TASK TO COMPLETE:
Give back all of the data exactly as it appears here.

[Dataset items]

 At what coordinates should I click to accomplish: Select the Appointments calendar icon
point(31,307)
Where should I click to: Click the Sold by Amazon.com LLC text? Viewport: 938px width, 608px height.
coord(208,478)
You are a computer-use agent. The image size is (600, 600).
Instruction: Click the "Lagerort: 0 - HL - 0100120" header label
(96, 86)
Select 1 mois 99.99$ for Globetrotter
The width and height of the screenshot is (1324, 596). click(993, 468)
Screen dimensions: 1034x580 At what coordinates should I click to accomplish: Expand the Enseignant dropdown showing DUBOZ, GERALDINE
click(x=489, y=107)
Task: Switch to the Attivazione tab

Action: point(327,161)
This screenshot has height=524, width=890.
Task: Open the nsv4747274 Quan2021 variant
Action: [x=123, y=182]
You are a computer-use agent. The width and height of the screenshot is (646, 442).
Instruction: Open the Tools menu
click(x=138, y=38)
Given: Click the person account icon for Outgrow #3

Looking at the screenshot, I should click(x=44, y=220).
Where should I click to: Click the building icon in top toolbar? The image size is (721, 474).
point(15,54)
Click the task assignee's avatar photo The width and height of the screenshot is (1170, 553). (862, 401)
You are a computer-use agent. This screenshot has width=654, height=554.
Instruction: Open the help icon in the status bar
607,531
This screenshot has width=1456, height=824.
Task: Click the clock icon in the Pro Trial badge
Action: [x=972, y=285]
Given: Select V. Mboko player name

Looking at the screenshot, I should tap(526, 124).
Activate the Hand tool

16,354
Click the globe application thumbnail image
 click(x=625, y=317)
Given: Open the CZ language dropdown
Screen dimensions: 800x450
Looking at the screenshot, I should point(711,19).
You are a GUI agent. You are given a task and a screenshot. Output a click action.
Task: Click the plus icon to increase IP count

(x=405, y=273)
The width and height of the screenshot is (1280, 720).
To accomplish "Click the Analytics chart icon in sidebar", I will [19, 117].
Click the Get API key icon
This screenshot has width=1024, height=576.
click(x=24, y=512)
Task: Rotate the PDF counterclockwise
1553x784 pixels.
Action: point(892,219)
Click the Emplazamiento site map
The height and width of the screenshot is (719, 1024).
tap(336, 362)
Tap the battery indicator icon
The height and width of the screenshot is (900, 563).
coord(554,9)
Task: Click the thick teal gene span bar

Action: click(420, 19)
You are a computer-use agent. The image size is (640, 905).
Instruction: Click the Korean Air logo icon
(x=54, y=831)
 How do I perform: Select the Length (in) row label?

RESPONSE:
 At what coordinates should I click to accomplish: Select the Appointments calendar icon
point(31,307)
Where should I click to: Click the Sold by Amazon.com LLC text? Viewport: 938px width, 608px height.
coord(208,478)
You are a computer-use agent. The image size is (600, 600).
Instruction: Click the "Lagerort: 0 - HL - 0100120" header label
(96, 86)
Select 1 mois 99.99$ for Globetrotter
The width and height of the screenshot is (1324, 596). click(993, 468)
Screen dimensions: 1034x580 At what coordinates should I click to accomplish: Expand the Enseignant dropdown showing DUBOZ, GERALDINE
click(x=489, y=107)
Task: Switch to the Attivazione tab

Action: point(327,161)
This screenshot has height=524, width=890.
Task: Open the nsv4747274 Quan2021 variant
Action: [x=123, y=182]
You are a computer-use agent. The width and height of the screenshot is (646, 442).
Instruction: Open the Tools menu
click(x=138, y=38)
Given: Click the person account icon for Outgrow #3

Looking at the screenshot, I should click(x=44, y=220).
Where should I click to: Click the building icon in top toolbar? The image size is (721, 474).
point(15,54)
Click the task assignee's avatar photo The width and height of the screenshot is (1170, 553). (862, 401)
You are a computer-use agent. This screenshot has width=654, height=554.
Instruction: Open the help icon in the status bar
607,531
This screenshot has width=1456, height=824.
Task: Click the clock icon in the Pro Trial badge
Action: [x=972, y=285]
Given: Select V. Mboko player name

Looking at the screenshot, I should tap(526, 124).
Activate the Hand tool

16,354
Click the globe application thumbnail image
 click(x=625, y=317)
Given: Open the CZ language dropdown
Screen dimensions: 800x450
Looking at the screenshot, I should point(711,19).
You are a GUI agent. You are given a task and a screenshot. Output a click action.
Task: Click the plus icon to increase IP count

(x=405, y=273)
The width and height of the screenshot is (1280, 720).
To accomplish "Click the Analytics chart icon in sidebar", I will [19, 117].
Click the Get API key icon
This screenshot has width=1024, height=576.
click(x=24, y=512)
Task: Rotate the PDF counterclockwise
1553x784 pixels.
Action: point(892,219)
Click the Emplazamiento site map
The height and width of the screenshot is (719, 1024).
tap(336, 362)
Tap the battery indicator icon
The height and width of the screenshot is (900, 563).
coord(554,9)
Task: Click the thick teal gene span bar

Action: click(420, 19)
You are a computer-use agent. The image size is (640, 905).
Instruction: Click the Korean Air logo icon
(x=54, y=831)
 How do I perform: Select the Length (in) row label?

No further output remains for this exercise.